=== Elenco dei dati ===
# # # # #

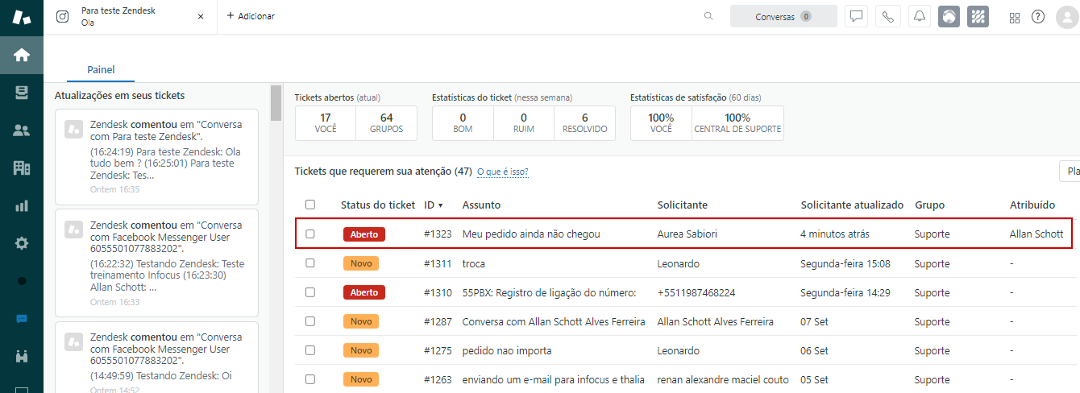Select the checkbox for ticket #1311
This screenshot has height=393, width=1080.
[310, 264]
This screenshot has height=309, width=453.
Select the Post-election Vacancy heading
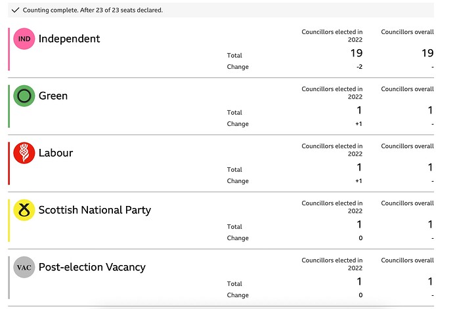(x=92, y=267)
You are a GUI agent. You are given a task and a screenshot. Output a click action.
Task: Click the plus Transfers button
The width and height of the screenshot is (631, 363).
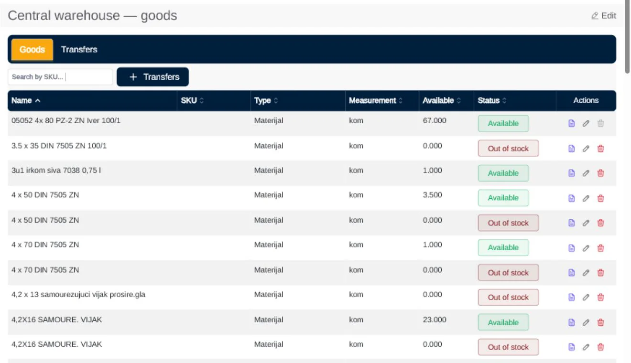[x=152, y=77]
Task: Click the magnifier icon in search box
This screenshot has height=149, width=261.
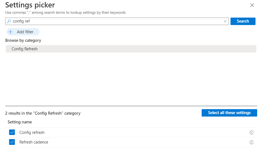Action: (9, 21)
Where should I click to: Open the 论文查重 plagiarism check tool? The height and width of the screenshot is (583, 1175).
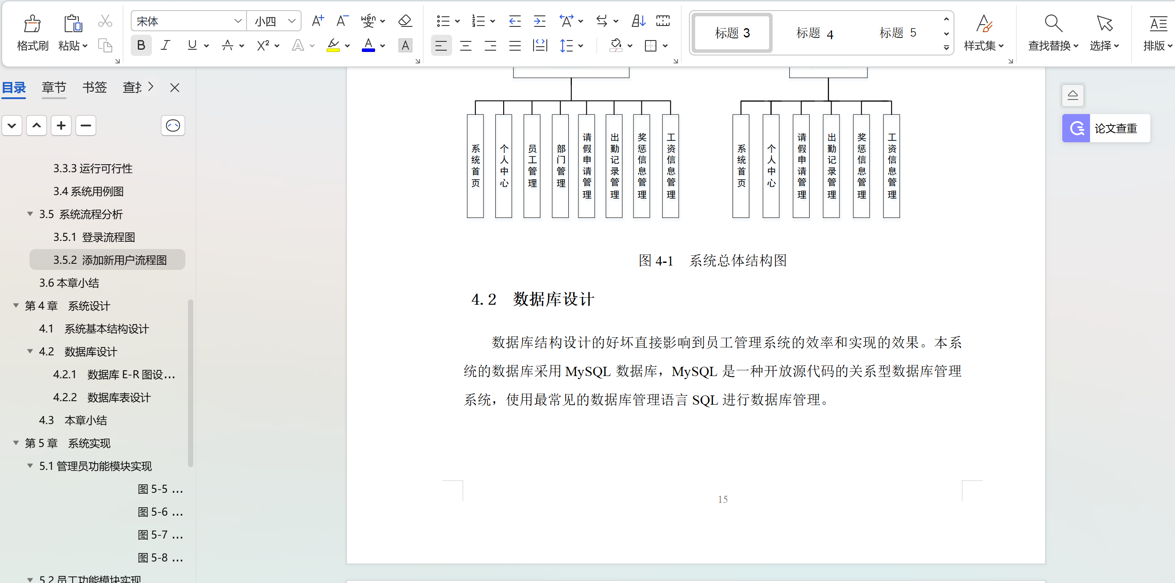1105,128
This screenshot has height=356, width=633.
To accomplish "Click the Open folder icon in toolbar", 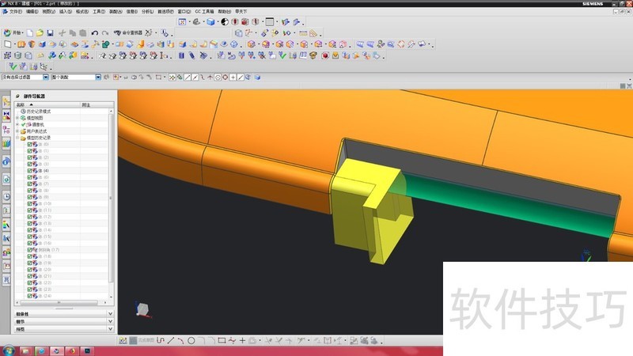I will pos(40,32).
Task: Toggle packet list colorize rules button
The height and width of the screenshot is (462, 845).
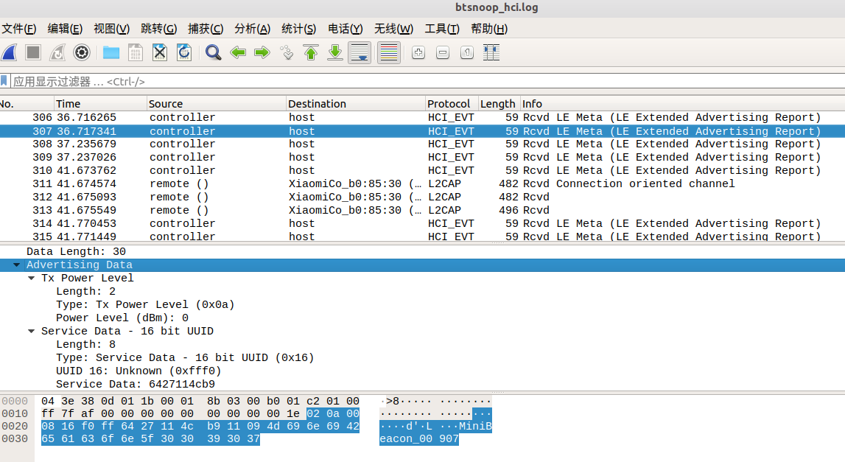Action: pos(389,52)
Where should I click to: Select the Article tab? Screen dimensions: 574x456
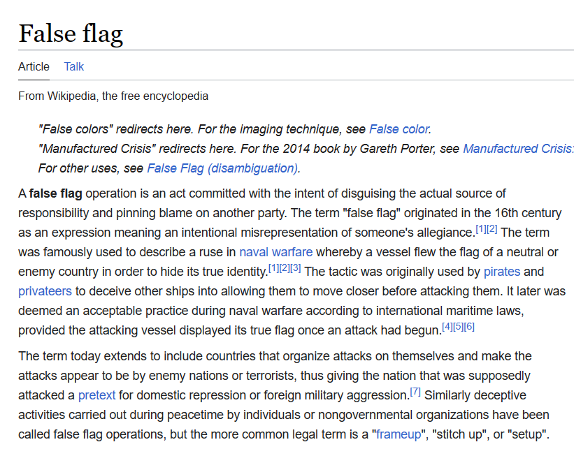tap(34, 67)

# # # # #

=== Consegna scritta ===
Raccogli dall'elenco tutte le righe che contengono la parola "height". Distingui tra maiuscole e minuscole.

=== Soluzione completa ===
This screenshot has height=393, width=1080.
This screenshot has height=309, width=453.
The width and height of the screenshot is (631, 363).
This screenshot has height=149, width=261.
Where should I click to: Open the 论文查重 plagiarism check tool? The height and width of the screenshot is (583, 1175).
This screenshot has height=356, width=633.
The height and width of the screenshot is (462, 845).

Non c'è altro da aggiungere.